Richtlijn herstel en beheer (water)bodemkwaliteit

Isolatie, geohydrologisch, toepassingsgebied algemeen voor verticale bronnen, aandachtspunten voor ontwerp-, installatie-, inregel- en gebruiksfase

Ontwerpfase
In de ontwerpfase kan een aantal stappen worden onderscheiden:

  • Om een betrouwbare schematisatie van de boven- en ondergrond te kunnen maken dient er voldoende informatie te zijn over:
    • de opbouw van de bodem;
    • de verontreinigingssituatie;
    • de geohydrologische situatie
  • Vervolgens dient een berekeningsmethode of model te worden gekozen waarmee de berekeningen met voldoende nauwkeurigheid kunnen worden uitgevoerd. Zie voor eisen en toepassing het kennisdocument geohydrologische isolatie voor bodembescherming (zie literatuurverwijzing 6).
  • Bij toepassing van een model dient de uitgangssituatie goed te worden gekalibreerd. Dit is noodzakelijk om een betrouwbare voorspelling van de werking van de geohydrologische isolatie te krijgen. Er dienen verschillende varianten te worden beschouwd om tot een zo goed mogelijk ontwerp te komen waarbij de eventuele effecten op de omgeving inzichtelijk worden gemaakt.
  • Bij het uitwerken van de definitieve variant dient aandacht te worden besteed aan het feit dat het systeem voldoende flexibel moet zijn om veranderingen op te kunnen vangen, bijvoorbeeld het verschil tussen schematisatie en werkelijkheid en rekening houdend met eventuele calamiteiten. Hierbij speelt het modelleren van verschillende situaties, waaronder een worst-case situatie, een belangrijke rol.

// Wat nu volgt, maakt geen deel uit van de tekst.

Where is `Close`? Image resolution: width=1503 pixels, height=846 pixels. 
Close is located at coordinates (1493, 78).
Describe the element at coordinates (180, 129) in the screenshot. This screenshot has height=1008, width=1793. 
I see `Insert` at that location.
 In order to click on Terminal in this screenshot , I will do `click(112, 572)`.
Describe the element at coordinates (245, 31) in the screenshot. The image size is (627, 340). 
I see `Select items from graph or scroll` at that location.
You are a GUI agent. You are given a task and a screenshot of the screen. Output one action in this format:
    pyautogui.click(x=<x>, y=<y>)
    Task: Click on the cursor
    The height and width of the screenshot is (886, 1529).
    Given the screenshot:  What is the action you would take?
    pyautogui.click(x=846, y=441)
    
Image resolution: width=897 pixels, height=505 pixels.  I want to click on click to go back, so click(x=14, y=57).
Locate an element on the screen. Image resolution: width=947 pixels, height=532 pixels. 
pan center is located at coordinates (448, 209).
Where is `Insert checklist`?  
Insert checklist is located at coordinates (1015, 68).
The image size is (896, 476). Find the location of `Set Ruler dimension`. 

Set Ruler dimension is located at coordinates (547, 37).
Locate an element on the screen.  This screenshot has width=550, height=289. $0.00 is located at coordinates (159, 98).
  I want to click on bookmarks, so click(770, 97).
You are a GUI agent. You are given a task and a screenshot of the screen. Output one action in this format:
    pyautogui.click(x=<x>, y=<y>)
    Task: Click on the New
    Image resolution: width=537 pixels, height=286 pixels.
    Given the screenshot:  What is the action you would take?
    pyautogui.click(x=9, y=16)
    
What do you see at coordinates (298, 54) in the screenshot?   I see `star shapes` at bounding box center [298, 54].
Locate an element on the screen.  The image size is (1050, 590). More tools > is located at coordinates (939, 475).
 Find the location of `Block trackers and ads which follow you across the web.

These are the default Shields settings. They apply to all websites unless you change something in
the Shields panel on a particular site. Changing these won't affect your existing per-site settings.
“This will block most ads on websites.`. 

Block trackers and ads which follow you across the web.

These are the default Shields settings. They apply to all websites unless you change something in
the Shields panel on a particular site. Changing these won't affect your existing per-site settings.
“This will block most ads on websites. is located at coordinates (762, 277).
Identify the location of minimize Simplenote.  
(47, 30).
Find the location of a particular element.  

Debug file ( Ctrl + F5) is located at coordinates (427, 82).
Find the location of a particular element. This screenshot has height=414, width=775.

Bij het ontwerp van de verticale putten en de aanvraag van een vergunning dient rekening te worden gehouden met enige overcapaciteit om afwijkingen tussen model en werkelijkheid en veranderingen in de situatie op te kunnen vangen.

Installatiefase
In de installatiefase worden de onttrekkingsputten en eventueel de infiltratieputten met de benodigde leidingen geïnstalleerd. Bij de installatie van de verschillende onderdelen is het mogelijk dat blijkt dat de gekozen locaties niet (meer) toegankelijk zijn. Om dit te voorkomen moet vooraf een goede veldinventarisatie gemaakt worden en tijdig overleg worden gevoerd met de diverse eigenaren naar aanleiding van het ontwerp. Het is ook mogelijk dat tijdens de installatie blijkt dat de aangetroffen bodemopbouw afwijkt van de aangenomen bodemopbouw. Om dit te voorkomen wordt geadviseerd om vóór installatie een uitgebreid bodemonderzoek, bijvoorbeeld in de vorm van een piëzoconesondering, uit te voeren.

Inregelfase
Tijdens de inregelfase dient het geohydrologisch isolatiesysteem te worden ingeregeld. Tijdens deze fase wordt door middel van het variëren van het onttrekkingsdebiet en het meten van de stijghoogten in monitoringpeilbuizen het gewenste grondwaterstromingspatroon gecreëerd. Het eventueel gebruikte model in de ontwerpfase kan op basis hiervan nader worden gekalibreerd en gebruikt om de werking van het beheerssysteem te optimaliseren. In de praktijk blijkt dat bij de inregeling de te onttrekken debieten enigszins afwijken van de berekende debieten. Bij de vergunningaanvraag voor een grondwateronttrekking dient rekening gehouden te worden met het feit dat de werkelijk te onttrekken debieten veelal enigszins af zullen wijken van de berekende debieten (veiligheidsmarge inbouwen).

Gebruiksfase
Tijdens de beheersfase kunnen er storingen in het systeem optreden. Het systeem dient te zijn voorzien van een goed calamiteitenplan en een besturingssysteem (PLC) dat op calamiteiten kan inspelen. Het systeem moet voldoende flexibel zijn om zich aan geringe veranderingen ten opzichte van de uitgangssituatie te kunnen aanpassen. Tijdens de ontwerpfase kan hierop in gespeeld worden door het beschouwen van verschillende situaties. Tevens dient het systeem te worden voorzien van een monitoringssysteem, waarmee regelmatig wordt gecontroleerd of het systeem voldoet en of er aanpassingen noodzakelijk zijn. Voor het afwegen van aanpassingen kan eventueel het gekalibreerde model worden gebruikt.

Daarnaast dient volgens een onderhoudsplan regelmatig onderhoud te worden uitgevoerd aan het systeem. Onderhoud is noodzakelijk om storingen te voorkomen en de levensduur van de putten te garanderen.